A WREXHAM mum who fought back from the brink of death after an E.coli outbreak has hit out at Assembly chiefs’ handling of the killer bug.

Karen Morrisroe, 34, of Rhosnesni, was one of four people from the area struck down with the killer bug during an outbreak in Llay last July.

She battled for her life for several weeks, having to be separated from baby son Oliver for months while she was in hospital.

One year on from the terrifying ordeal she is back to health and working full-time again.

Now, as the anniversary of her nightmare approaches Karen has slammed ministers for failing to listen to a key report into the illness, and says ‘lax’ hygiene
standards are putting others at risk.

She believes investment is the key to stopping other people suffering, and that the nation as a whole could learn from Wrexham’s approach.

Karen said: “I don’t think the Assembly government is doing enough to combat e.coli. Much more should be done to prevent anyone else having to suffer what I went through after contracting it last year.

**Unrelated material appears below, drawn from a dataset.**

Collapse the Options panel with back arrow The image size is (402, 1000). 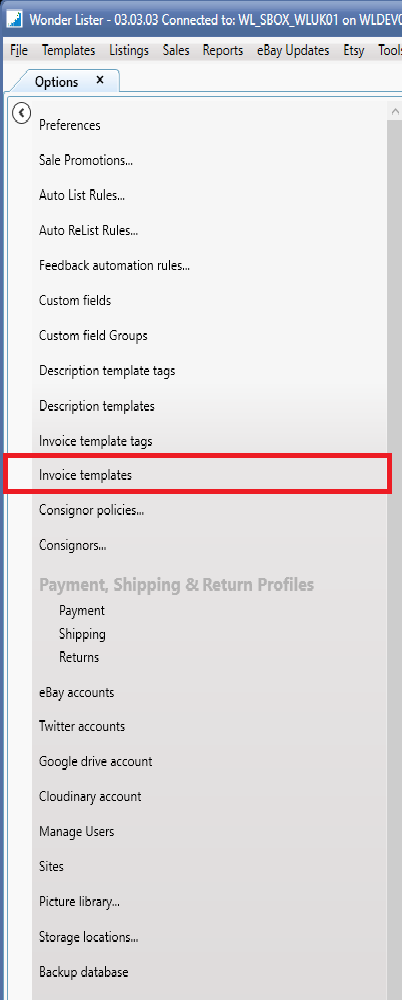point(22,114)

“One of things which could help is the ‘scores on the doors’ system, which ranks food premises with stars from zero to five according to their hygiene standards.

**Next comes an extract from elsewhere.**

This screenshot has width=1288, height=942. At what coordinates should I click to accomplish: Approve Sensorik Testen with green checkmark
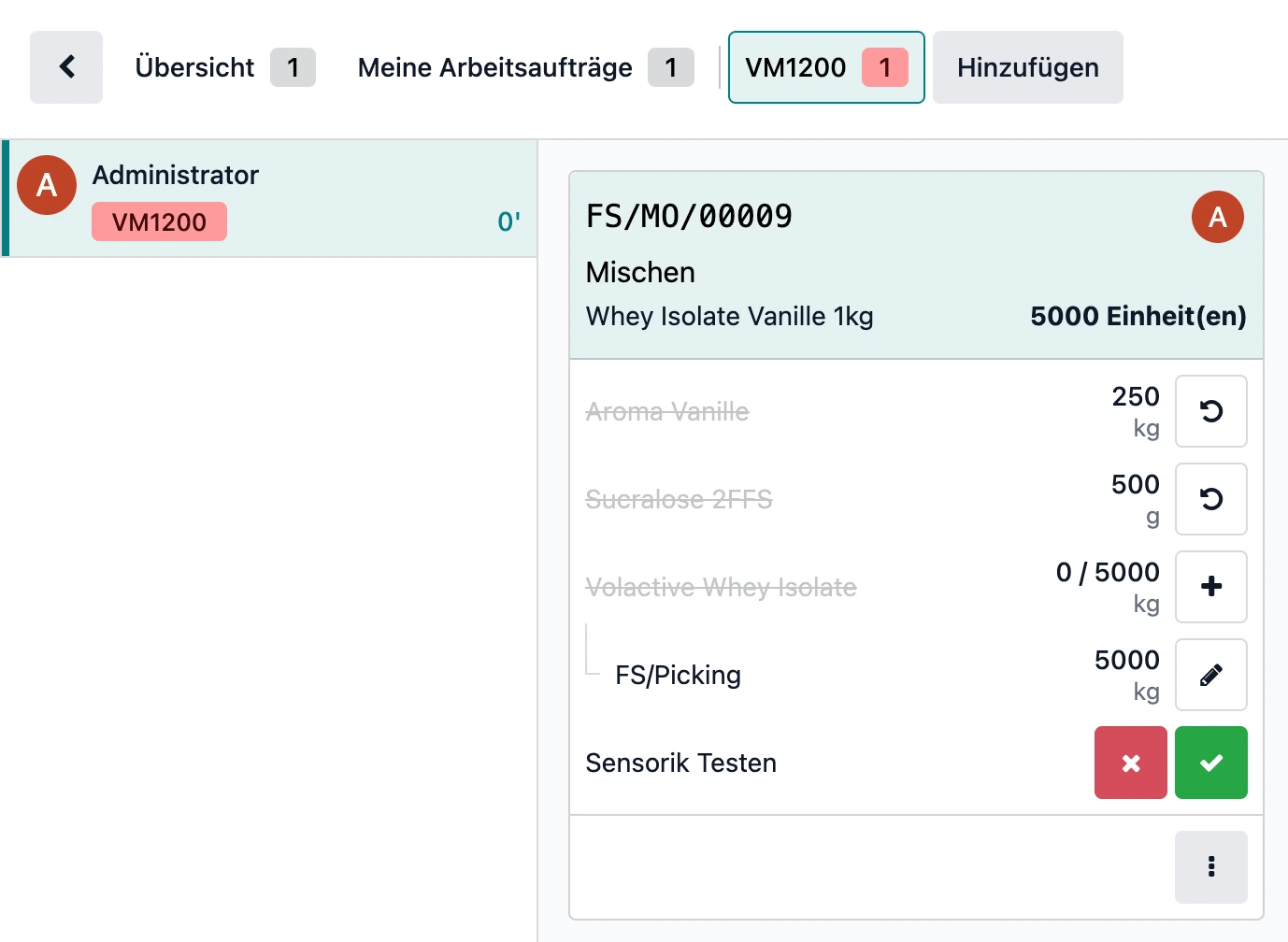1211,763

“At the moment only Wrexham and Swansea have it and I know the Assembly government wants to see it spread across Wales.

“But it must also be made compulsory and not left to individual councils to decide whether to adopt it or not.

“I also want to see the existing food hygiene laws tightened up.”

Bug splits Assembly

AMs crossed swords over E.coli in a heated debate at the Assembly.

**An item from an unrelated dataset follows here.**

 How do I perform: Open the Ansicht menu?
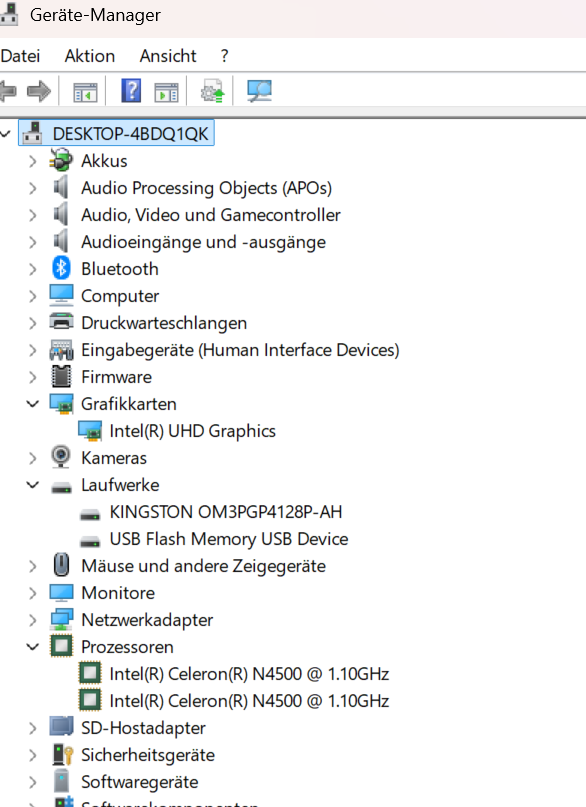(168, 56)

Tory AM Andrew RT Davies personally criticised first minister Carwyn Jones in the Senedd.

His concerns focused on the Pennington Inquiry, carried out after an outbreak in South Wales in 2005.

Karen said she blamed ministers generally for the alleged lack of action, rather than just Mr Jones.

Carwyn Jones has strongly rejected accusations he and the Assembly government have not done enough to prevent further e.coli outbreaks.